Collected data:

───

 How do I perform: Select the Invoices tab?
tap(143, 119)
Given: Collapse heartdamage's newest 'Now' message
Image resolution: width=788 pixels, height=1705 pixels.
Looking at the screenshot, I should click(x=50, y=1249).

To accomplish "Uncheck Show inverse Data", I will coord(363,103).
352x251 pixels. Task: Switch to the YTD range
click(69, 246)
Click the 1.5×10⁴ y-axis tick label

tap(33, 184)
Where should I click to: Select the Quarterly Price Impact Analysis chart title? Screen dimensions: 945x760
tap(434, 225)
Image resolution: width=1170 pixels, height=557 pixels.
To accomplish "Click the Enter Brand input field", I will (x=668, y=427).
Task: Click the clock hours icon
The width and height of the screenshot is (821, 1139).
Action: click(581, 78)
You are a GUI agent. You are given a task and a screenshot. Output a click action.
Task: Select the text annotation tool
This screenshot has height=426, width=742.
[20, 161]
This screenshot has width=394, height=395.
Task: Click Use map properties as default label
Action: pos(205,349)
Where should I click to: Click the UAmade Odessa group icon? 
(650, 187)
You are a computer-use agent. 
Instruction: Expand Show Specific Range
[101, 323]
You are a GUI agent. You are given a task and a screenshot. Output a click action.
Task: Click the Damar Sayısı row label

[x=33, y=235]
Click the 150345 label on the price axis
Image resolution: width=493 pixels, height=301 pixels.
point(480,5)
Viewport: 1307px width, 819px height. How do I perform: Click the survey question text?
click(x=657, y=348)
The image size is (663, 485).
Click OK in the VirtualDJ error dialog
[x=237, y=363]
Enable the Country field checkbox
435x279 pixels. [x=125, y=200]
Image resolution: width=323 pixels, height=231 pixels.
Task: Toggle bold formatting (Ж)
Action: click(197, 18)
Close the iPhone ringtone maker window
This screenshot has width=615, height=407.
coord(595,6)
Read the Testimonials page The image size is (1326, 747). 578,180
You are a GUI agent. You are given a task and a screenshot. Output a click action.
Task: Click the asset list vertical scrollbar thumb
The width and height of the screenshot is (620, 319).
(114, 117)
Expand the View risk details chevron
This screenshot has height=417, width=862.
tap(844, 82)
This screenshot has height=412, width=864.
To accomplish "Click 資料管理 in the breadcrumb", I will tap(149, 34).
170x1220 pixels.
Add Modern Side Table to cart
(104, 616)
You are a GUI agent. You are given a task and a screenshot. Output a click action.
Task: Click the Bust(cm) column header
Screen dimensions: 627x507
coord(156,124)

───

- _YOUR GOAL_: Filter the entries above down to the lines containing the word "size".

- _SOLUTION TO THIS EXERCISE_:
The image size is (663, 485).
Read the Testimonials page The image size is (1326, 747). 578,180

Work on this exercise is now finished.